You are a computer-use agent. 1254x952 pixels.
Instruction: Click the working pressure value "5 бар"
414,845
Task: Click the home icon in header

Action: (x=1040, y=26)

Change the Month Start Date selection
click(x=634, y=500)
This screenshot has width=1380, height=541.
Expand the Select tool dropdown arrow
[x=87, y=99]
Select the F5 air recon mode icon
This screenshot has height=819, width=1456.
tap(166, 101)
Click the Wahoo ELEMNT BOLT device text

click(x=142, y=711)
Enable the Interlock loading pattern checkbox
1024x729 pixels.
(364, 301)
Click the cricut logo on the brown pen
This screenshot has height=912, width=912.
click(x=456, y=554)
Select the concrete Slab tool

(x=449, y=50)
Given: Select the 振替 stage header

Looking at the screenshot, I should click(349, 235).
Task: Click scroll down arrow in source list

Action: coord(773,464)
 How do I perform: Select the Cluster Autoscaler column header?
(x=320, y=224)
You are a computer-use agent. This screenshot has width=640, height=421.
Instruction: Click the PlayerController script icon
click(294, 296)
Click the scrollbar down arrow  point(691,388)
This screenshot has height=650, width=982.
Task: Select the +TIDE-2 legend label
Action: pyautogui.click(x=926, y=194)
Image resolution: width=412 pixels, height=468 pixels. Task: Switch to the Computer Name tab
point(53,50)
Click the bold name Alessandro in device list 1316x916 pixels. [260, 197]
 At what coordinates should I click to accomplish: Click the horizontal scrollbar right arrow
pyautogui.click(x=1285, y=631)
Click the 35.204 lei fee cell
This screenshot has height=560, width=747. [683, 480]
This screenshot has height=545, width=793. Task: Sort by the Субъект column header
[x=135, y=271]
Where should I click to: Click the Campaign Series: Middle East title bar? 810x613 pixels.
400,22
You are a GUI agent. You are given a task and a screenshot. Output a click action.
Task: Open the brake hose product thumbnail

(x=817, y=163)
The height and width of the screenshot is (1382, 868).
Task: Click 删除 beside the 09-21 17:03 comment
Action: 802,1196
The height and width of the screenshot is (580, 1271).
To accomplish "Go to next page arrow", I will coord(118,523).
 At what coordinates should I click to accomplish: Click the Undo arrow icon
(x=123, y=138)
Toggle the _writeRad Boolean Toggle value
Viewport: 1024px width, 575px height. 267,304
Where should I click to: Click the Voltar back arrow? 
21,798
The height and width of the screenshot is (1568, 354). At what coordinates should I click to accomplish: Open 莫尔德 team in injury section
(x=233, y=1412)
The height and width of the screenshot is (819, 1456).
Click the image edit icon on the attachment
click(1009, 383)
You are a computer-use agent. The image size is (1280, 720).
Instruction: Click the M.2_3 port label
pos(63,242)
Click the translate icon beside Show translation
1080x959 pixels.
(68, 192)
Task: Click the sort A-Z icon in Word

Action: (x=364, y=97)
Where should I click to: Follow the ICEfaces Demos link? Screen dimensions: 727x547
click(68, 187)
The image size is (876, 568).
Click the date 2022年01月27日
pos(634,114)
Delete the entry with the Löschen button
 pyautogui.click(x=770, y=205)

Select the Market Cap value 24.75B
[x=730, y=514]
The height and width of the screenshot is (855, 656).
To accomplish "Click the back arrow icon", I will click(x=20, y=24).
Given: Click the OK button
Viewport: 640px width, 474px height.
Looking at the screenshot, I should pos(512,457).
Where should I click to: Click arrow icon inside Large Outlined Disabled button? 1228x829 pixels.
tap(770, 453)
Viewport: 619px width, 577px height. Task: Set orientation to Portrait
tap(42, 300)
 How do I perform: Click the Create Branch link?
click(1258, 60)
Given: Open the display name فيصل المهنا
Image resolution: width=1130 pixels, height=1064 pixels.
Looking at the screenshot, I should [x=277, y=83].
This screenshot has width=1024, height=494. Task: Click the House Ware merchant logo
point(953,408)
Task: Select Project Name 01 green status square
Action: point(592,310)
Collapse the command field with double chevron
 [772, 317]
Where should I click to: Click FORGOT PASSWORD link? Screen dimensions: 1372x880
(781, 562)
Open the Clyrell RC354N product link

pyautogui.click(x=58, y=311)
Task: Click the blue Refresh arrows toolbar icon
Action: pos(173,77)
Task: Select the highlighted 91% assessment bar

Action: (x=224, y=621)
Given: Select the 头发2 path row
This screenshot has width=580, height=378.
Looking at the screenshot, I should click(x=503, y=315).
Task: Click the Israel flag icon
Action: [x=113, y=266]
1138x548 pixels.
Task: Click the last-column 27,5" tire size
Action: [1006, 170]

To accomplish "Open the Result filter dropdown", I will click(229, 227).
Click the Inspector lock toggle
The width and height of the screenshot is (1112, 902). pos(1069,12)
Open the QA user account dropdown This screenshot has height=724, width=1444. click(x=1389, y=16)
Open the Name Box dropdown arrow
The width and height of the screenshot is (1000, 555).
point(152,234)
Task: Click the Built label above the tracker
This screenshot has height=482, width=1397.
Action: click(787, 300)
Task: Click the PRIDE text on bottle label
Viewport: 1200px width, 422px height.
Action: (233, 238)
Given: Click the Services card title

_ _ _

* _ASSIGNMENT_
Nothing in the listing may be left out; repeat it all exactly.

* _EXERCISE ANSWER_
You are a computer-use agent. 1254x952 pixels.
Instruction: Click the working pressure value "5 бар"
414,845
Task: Click the home icon in header

Action: (x=1040, y=26)

Change the Month Start Date selection
click(x=634, y=500)
This screenshot has width=1380, height=541.
Expand the Select tool dropdown arrow
[x=87, y=99]
Select the F5 air recon mode icon
This screenshot has height=819, width=1456.
tap(166, 101)
Click the Wahoo ELEMNT BOLT device text

click(x=142, y=711)
Enable the Interlock loading pattern checkbox
1024x729 pixels.
(364, 301)
Click the cricut logo on the brown pen
This screenshot has height=912, width=912.
click(x=456, y=554)
Select the concrete Slab tool

(x=449, y=50)
Given: Select the 振替 stage header

Looking at the screenshot, I should click(349, 235).
Task: Click scroll down arrow in source list

Action: coord(773,464)
 How do I perform: Select the Cluster Autoscaler column header?
(x=320, y=224)
You are a computer-use agent. This screenshot has width=640, height=421.
Instruction: Click the PlayerController script icon
click(294, 296)
Click the scrollbar down arrow  point(691,388)
This screenshot has height=650, width=982.
Task: Select the +TIDE-2 legend label
Action: pyautogui.click(x=926, y=194)
Image resolution: width=412 pixels, height=468 pixels. Task: Switch to the Computer Name tab
point(53,50)
Click the bold name Alessandro in device list 1316x916 pixels. [260, 197]
 At what coordinates should I click to accomplish: Click the horizontal scrollbar right arrow
pyautogui.click(x=1285, y=631)
Click the 35.204 lei fee cell
This screenshot has height=560, width=747. [683, 480]
This screenshot has height=545, width=793. Task: Sort by the Субъект column header
[x=135, y=271]
Where should I click to: Click the Campaign Series: Middle East title bar? 810x613 pixels.
400,22
You are a GUI agent. You are given a task and a screenshot. Output a click action.
Task: Open the brake hose product thumbnail

(x=817, y=163)
The height and width of the screenshot is (1382, 868).
Task: Click 删除 beside the 09-21 17:03 comment
Action: 802,1196
The height and width of the screenshot is (580, 1271).
To accomplish "Go to next page arrow", I will coord(118,523).
 At what coordinates should I click to accomplish: Click the Undo arrow icon
(x=123, y=138)
Toggle the _writeRad Boolean Toggle value
Viewport: 1024px width, 575px height. 267,304
Where should I click to: Click the Voltar back arrow? 
21,798
The height and width of the screenshot is (1568, 354). At what coordinates should I click to accomplish: Open 莫尔德 team in injury section
(x=233, y=1412)
The height and width of the screenshot is (819, 1456).
Click the image edit icon on the attachment
click(1009, 383)
You are a computer-use agent. The image size is (1280, 720).
Instruction: Click the M.2_3 port label
pos(63,242)
Click the translate icon beside Show translation
1080x959 pixels.
(68, 192)
Task: Click the sort A-Z icon in Word

Action: (x=364, y=97)
Where should I click to: Follow the ICEfaces Demos link? Screen dimensions: 727x547
click(68, 187)
The image size is (876, 568).
Click the date 2022年01月27日
pos(634,114)
Delete the entry with the Löschen button
 pyautogui.click(x=770, y=205)

Select the Market Cap value 24.75B
[x=730, y=514]
The height and width of the screenshot is (855, 656).
To accomplish "Click the back arrow icon", I will click(x=20, y=24).
Given: Click the OK button
Viewport: 640px width, 474px height.
Looking at the screenshot, I should pos(512,457).
Where should I click to: Click arrow icon inside Large Outlined Disabled button? 1228x829 pixels.
tap(770, 453)
Viewport: 619px width, 577px height. Task: Set orientation to Portrait
tap(42, 300)
 How do I perform: Click the Create Branch link?
click(1258, 60)
Given: Open the display name فيصل المهنا
Image resolution: width=1130 pixels, height=1064 pixels.
Looking at the screenshot, I should [x=277, y=83].
This screenshot has width=1024, height=494. Task: Click the House Ware merchant logo
point(953,408)
Task: Select Project Name 01 green status square
Action: point(592,310)
Collapse the command field with double chevron
 [772, 317]
Where should I click to: Click FORGOT PASSWORD link? Screen dimensions: 1372x880
(781, 562)
Open the Clyrell RC354N product link

pyautogui.click(x=58, y=311)
Task: Click the blue Refresh arrows toolbar icon
Action: pos(173,77)
Task: Select the highlighted 91% assessment bar

Action: (x=224, y=621)
Given: Select the 头发2 path row
This screenshot has width=580, height=378.
Looking at the screenshot, I should click(x=503, y=315).
Task: Click the Israel flag icon
Action: [x=113, y=266]
1138x548 pixels.
Task: Click the last-column 27,5" tire size
Action: [1006, 170]

To accomplish "Open the Result filter dropdown", I will click(229, 227).
Click the Inspector lock toggle
The width and height of the screenshot is (1112, 902). pos(1069,12)
Open the QA user account dropdown This screenshot has height=724, width=1444. click(x=1389, y=16)
Open the Name Box dropdown arrow
The width and height of the screenshot is (1000, 555).
point(152,234)
Task: Click the Built label above the tracker
This screenshot has height=482, width=1397.
Action: click(787, 300)
Task: Click the PRIDE text on bottle label
Viewport: 1200px width, 422px height.
Action: (233, 238)
Given: Click the Services card title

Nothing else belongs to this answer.